Heads up: This post is 14 years old. My thinking may have evolved since then — read it with that in mind.

L has been doing very well at our new apartment, having a child safe, “Yes” environment (a place that you don’t need to constantly say “No” to your children) is one of the best things you can do to help your child (and you)! I used to get upset when L was in my mom’s place, where he was bored with the plastic “one-way” toys. He would dump and throw things everywhere, so we had to constantly follow him around and snatched things out of his hands. This in turn created his habit of throwing things away quickly as we reach our hands out, because he had learned that we were always taking his things away! So then we adults had to move even faster! It was a downward spiral to madness!!

Like I said before, I am inspired by the ideology behind the Reggio Emilia Approach of early childhood education. I knew I wanted to use it but I didn’t think I needed to start until L reaches 2 ~ 3. Because of that, I wasn’t involved with L early on and he was given dumb “one-way” toys, stopped with too many “No’s” during his play, interrupted from his explorations by the helper’s narrations and nagging, trying to “teach him things”. All these poor parenting actions had caused L to lose out on chances to learn and sharpen his concentration through uninterrupted play time.

It’s not too late though, now that we have a good environment, we are playing catch up. Today, he was playing with a used paper towel tube, he knew how too look through it but after he did, he put it on his nose and tried to sniff through it! He quickly found out smelling through it gives no new experience and dropped the tube.

Later, before nap time, he was playing with the pillows and the big new beach ball Sarah had given him, the ball fell to the side of the bed and he put pillows on it and pretended the ball had disappeared! We had done pretend play like this with him before but this was the first time I had seen him do that by himself.

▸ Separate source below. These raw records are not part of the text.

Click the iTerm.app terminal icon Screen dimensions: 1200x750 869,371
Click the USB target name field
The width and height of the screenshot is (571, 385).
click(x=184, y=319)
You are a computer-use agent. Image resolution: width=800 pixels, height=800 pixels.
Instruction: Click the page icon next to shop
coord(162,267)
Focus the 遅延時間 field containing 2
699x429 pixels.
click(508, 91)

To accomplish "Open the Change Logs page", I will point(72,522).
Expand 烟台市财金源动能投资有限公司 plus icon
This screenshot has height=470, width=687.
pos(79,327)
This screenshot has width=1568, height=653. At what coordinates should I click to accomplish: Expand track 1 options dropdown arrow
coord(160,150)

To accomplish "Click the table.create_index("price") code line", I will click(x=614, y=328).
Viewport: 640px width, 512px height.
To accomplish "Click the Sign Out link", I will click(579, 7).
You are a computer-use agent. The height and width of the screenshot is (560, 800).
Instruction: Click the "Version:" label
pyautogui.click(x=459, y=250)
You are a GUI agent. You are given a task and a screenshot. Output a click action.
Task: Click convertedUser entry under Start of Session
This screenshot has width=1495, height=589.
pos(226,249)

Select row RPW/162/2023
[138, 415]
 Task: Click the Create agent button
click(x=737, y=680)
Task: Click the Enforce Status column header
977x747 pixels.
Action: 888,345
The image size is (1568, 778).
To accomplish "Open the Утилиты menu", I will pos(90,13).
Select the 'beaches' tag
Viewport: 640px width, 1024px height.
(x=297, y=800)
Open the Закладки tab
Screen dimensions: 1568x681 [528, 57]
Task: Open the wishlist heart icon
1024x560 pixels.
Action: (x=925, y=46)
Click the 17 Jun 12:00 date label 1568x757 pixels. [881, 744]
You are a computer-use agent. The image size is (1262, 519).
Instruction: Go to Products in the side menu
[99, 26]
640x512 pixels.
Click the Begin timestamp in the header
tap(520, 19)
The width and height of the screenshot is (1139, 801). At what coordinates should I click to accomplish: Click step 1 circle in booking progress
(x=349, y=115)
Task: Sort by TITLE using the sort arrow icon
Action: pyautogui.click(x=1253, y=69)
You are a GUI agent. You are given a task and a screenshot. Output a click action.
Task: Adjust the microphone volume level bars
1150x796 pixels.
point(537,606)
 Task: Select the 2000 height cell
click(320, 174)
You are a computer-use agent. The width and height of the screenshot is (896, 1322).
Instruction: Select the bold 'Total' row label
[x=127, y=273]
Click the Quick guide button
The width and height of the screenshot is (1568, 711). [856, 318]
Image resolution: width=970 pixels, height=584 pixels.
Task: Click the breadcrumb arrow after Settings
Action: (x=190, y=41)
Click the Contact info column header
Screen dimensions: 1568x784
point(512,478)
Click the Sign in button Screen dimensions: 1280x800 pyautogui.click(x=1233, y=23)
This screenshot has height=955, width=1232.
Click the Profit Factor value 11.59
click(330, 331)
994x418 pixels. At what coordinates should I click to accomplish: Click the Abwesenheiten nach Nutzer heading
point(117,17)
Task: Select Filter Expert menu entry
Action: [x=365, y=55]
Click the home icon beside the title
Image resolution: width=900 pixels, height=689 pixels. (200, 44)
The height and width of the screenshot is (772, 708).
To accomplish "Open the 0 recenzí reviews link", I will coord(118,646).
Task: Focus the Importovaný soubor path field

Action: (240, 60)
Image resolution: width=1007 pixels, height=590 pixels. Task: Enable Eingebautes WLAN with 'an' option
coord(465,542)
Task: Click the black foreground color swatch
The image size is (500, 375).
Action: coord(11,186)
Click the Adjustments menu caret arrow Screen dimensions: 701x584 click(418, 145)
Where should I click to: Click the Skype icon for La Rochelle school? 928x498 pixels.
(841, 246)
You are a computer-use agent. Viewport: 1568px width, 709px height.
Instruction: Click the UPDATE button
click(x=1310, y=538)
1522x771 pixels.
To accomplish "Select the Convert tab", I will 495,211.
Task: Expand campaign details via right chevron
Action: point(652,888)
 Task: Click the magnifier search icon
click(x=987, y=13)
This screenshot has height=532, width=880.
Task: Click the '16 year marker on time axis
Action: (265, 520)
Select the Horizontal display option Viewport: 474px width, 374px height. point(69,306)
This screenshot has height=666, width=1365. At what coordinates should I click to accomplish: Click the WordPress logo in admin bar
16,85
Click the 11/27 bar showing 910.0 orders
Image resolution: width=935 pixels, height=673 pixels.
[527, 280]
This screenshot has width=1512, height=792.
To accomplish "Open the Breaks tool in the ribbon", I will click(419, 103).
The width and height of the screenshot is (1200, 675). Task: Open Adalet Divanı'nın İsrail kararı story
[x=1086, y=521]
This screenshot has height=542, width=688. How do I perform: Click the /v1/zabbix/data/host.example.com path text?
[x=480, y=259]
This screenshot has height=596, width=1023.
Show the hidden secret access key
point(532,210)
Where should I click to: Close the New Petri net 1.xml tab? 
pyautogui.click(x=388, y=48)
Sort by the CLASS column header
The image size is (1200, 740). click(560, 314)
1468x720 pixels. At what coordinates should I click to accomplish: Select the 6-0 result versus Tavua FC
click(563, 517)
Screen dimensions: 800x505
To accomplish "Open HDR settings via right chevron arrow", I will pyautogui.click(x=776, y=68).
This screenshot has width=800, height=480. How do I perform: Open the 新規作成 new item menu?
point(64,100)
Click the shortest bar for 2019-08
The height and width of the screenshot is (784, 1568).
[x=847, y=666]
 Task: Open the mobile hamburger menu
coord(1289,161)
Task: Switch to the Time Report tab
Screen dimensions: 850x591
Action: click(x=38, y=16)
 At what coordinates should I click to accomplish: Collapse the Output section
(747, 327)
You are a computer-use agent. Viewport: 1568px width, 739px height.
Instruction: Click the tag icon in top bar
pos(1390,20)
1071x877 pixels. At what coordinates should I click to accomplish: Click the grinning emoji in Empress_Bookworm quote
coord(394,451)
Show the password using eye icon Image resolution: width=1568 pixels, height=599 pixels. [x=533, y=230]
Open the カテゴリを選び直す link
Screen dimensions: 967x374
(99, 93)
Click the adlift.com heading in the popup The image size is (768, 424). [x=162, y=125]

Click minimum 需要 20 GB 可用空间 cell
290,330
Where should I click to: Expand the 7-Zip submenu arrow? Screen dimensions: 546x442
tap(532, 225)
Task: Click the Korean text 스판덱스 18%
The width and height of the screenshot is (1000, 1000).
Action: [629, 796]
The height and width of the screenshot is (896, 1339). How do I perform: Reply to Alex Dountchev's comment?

I think because of L’s earlier experience, he has less patience and give up on figuring things out easily. What I’m trying to do now is to give him space for un-disturbed, uninterrupted play. Shut up and observe, don’t narrate to him or try to help him (that’ll just break his concentration), and only engage him when he indicates he wants my attention. I’m not too worried, I already know he can concentrate when he plays with things that interest him, but I would like to get L to learn to listen again!